Which Apple device you actually buy is of secondary importance. The decisive factor here is also the memory expansion. A Mac Studio with 256 GB RAM currently costs around 7300 euros. The version with 512 GB RAM was unfortunately discontinued just a few weeks ago. In terms of speed, such a system is likely to be in a similar order of magnitude to a DGX Spark, as LPDDR5 memory is also used here, i.e. memory with a relatively low bandwidth.

AMD also wants to play in the data center market and offers the Instinct series offers its own accelerators, which are now available with up to 256 GB of RAM. There are also interesting options in the consumer and workstation sector. The most powerful card in this segment is currently the Radeon PRO W7900 with 48 GB memory, which is priced at around 4000 euros.

Systems with CPUs from the Ryzen AI Max series are now also particularly interesting in terms of price. Although they are not really cheap, they are often even cheaper than specialized AI workstations. In terms of speed, they are also likely to be in a similar league to the DGX Spark, as many systems here are also equipped with 128 GB LPDDR5 RAM.

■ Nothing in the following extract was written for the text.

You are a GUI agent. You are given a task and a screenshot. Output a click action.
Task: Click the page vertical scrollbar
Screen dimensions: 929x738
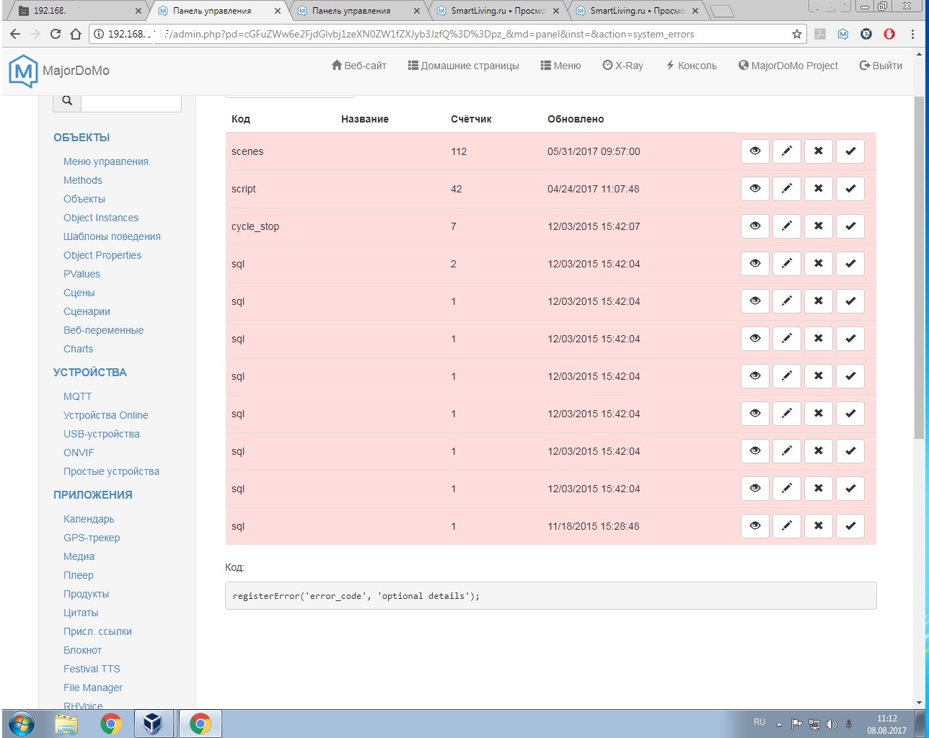[x=918, y=288]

Local Models are Catching up

No matter what you decide: One thing should be clear: none of the models running on reasonably affordable hardware today can match the quality of the systems from the major providers.

They are good for spelling corrections. They can also solve small logic tasks. When it comes to agentic action, however, they are more at school level. As coding agents, they can cope with the exercises of the first few semesters of a computer science course. But not much more.

Companies that can train such models are of course pursuing economic interests. As soon as a model is really competitive, the probability that it will be published for local execution decreases. At the same time, however, the threshold of what is considered competitive is moving ever higher.

As a result, local models have become much more viable compared to last year. And this is perhaps the best news: time is currently working for the buyer. It is therefore quite possible that specialized small models will soon be on a par with the large models in their respective niche.